EchoDistill:Alignment Noisy-to-Clean Self-Distillation for Robust Audio LLMs

EchoDistill: Alignment Noisy-to-Clean Self-Distillation for Robust Audio LLMs

EchoDistill：用于鲁棒音频大模型的“噪声到纯净”对齐自蒸馏框架

Abstract: Audio Large Language Models (ALLMs) are highly vulnerable to real-world noise, which often induces severe semantic drift and hallucinations. Existing robustness methods primarily rely on waveform-level acoustic enhancement, answer-level supervision, or the internal suppression of noise representations.

摘要： 音频大模型（ALLMs）在面对现实世界中的噪声时非常脆弱，这往往会导致严重的语义漂移和幻觉。现有的鲁棒性方法主要依赖于波形级的声学增强、答案级的监督，或对噪声表征的内部抑制。

To address these issues, we propose EchoDistill, an alignment-based noisy-to-clean self-distillation framework. EchoDistill leverages a frozen clean-audio teacher to provide semantic references for an inference-time noisy-audio student. Specifically, the student samples candidate responses under noisy conditions to expose its test-time behavior. These trajectories are then optimized via group-relative policy optimization (GRPO), where the token-level consistency with the teacher acts as a reward bonus.

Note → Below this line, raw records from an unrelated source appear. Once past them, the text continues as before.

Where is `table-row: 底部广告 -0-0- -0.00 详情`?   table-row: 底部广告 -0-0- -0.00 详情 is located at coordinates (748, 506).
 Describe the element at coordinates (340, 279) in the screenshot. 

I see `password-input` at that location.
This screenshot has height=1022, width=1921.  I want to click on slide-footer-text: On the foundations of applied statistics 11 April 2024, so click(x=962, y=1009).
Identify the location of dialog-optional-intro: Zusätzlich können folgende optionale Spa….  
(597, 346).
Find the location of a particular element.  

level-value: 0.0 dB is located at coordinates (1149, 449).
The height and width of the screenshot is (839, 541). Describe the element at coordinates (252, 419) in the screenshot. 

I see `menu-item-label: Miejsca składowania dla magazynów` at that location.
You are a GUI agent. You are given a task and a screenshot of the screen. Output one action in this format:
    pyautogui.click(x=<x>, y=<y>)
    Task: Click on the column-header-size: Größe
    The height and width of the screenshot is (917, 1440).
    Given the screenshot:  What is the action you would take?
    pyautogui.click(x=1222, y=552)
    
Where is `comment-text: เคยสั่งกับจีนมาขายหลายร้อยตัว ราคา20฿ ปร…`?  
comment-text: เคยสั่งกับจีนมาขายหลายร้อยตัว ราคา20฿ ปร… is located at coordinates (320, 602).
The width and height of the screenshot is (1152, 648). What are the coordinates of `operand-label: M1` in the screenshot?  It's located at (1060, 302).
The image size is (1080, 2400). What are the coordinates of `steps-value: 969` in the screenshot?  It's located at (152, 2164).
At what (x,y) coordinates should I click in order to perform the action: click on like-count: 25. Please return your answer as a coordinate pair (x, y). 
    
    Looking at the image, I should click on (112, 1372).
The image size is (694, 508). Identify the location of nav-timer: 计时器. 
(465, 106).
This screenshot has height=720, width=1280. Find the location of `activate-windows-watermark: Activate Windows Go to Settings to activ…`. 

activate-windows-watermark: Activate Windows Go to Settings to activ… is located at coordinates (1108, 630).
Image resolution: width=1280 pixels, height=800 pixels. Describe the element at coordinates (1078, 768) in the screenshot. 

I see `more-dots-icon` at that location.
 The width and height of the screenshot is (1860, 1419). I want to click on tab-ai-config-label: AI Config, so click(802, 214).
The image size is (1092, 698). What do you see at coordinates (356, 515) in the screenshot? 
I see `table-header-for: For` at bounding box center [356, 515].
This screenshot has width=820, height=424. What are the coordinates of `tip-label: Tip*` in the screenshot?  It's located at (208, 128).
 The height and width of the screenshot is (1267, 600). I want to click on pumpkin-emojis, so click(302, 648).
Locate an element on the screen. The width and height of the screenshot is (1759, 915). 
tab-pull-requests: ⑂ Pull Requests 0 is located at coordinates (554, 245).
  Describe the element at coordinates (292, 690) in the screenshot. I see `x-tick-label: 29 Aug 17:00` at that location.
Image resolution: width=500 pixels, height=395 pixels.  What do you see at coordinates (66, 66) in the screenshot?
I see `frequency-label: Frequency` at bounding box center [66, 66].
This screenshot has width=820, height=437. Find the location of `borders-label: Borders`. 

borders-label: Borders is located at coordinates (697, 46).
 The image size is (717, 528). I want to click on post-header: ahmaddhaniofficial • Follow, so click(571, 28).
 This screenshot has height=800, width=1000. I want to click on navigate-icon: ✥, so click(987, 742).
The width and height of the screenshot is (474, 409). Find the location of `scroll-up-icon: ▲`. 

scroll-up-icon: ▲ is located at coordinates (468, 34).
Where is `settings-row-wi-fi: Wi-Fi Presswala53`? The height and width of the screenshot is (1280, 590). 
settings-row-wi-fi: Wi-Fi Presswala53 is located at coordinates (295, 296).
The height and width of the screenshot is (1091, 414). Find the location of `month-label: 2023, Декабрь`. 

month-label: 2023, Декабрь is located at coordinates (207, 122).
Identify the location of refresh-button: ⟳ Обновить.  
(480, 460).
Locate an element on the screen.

为了解决这些问题，我们提出了 EchoDistill，这是一个基于对齐的“噪声到纯净”自蒸馏框架。EchoDistill 利用一个冻结的纯净音频教师模型，为推理阶段的噪声音频学生模型提供语义参考。具体而言，学生模型在噪声条件下采样候选响应，以暴露其在测试时的行为。随后，这些轨迹通过组相对策略优化（GRPO）进行优化，其中与教师模型在 Token 级别的连贯性被用作奖励加成。

By aligning the noisy student’s candidate responses with clean semantic evidence, and applying audio-aware reward shaping, our method encourages reasoning trajectories that are both correct and genuinely acoustically grounded. EchoDistill significantly improves the semantic reliability and task performance of Audio LLMs under complex noise, without introducing any additional inference costs.

通过将噪声学生模型的候选响应与纯净的语义证据对齐，并应用音频感知的奖励塑造，我们的方法鼓励生成既正确又具有真实声学基础的推理轨迹。EchoDistill 在不引入任何额外推理成本的情况下，显著提高了音频大模型在复杂噪声环境下的语义可靠性和任务性能。

Extensive experiments show that: (I) Compared with the strongest baseline, EchoDistill achieves average improvements of 4.18%↑ in GSR under strong noise. (II) Ablation results on Qwen-Omni further show that EchoDistill improves over the GRPO-only variant by 3.02%↑ in Acc, 3.89%↑ in Noisy, and 4.53%↑ in GSR on average. Our codes are available at this https URL.

大量实验表明：（I）与最强的基线模型相比，EchoDistill 在强噪声环境下 GSR 指标平均提升了 4.18%↑。（II）在 Qwen-Omni 上的消融实验结果进一步显示，与仅使用 GRPO 的变体相比，EchoDistill 在准确率（Acc）、噪声环境表现（Noisy）和 GSR 指标上分别平均提升了 3.02%↑、3.89%↑ 和 4.53%↑。我们的代码已在链接中提供。